Nearly 20 years into their career and recognized more for their shit luck, dumb mistakes, and lack of output, the Hangmen might be Los Angeles's most criminally overlooked band. On this night, however, they were the fully realized outfit that caused Capitol Records to go into conniption fits all those years ago. They were killing on contact. Three songs, three broken guitar strings. This was followed by another eight songs that pummeled more than they rocked. Dirty, base elemental stuff on a level that Social Distortion have never been able to get down to. It was only natural the Hangmen were received by the audience in much the same way a lab monkey might inspect a bright red rubber ball. Curiosity, mild amusement, and fear could be detected in the crowd's faces. But, man, what a set from the comeback kids.
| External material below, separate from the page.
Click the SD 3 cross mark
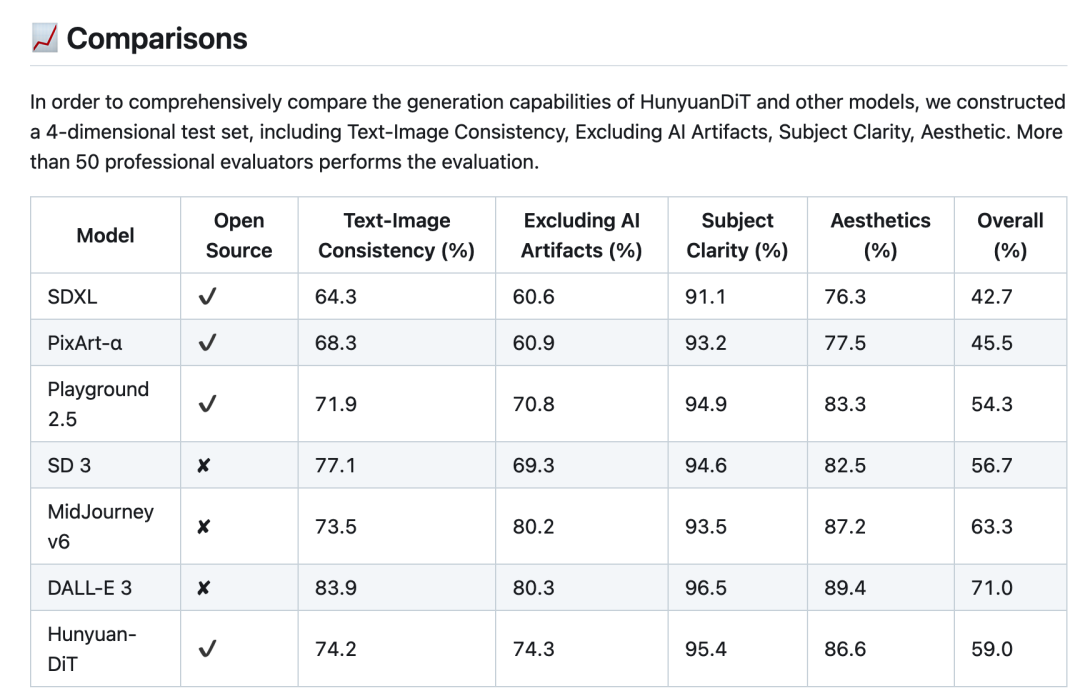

Then the lights went down, and I was immediately forced to retreat to the bar for physical support as Social Distortion sauntered out onto the stage to the guitar-strum soundtrack of Link Wray's "Rumble." Outside of Pat Boone singing "Tutti Frutti," I can't imagine there has ever been a greater sacrilege performed in rock 'n' roll. Except, of course, the horrible stuff in store, mostly in the form of songs.

Then a funny thing happened about halfway through the set. The Johnny Cash Memorial Brigade started up their chant again, and Ness kind of dismissed them offhandedly. Then he tossed a backhanded insult to another group with a smirk and a well-placed "Daddy-o" in his response to a request. And then he just uttered a whole bunch of clichés like "It's good to be here in San Francisco," and "There sure are some good-looking girls here," and "You better not be pushing a lady around, or you'll end up going through me." He kept spewing this unbelievable cornucopia of predictable junk designed to make audience members – never mind really thick ones – love him. This would be followed by another predictable song, and the cycle would repeat.

That's when it hit me like a bolt from the blue: Ness isn't an idiot. He's a semi-talent and a bit of a pud, sure. Mostly he's just a capitalist trying to keep it simple because he understands his market, and boy, did he have them eating out of the palm of his well-paid hand. By the time the band rolled through some idiotic tale about prison, I had built up a grudging respect for the guy because he was living a philosophy. When life hands you "morons," make "more off" 'em.

When John O'Neill isn't going to see bands he thinks he hates, he works at Thee Parkside.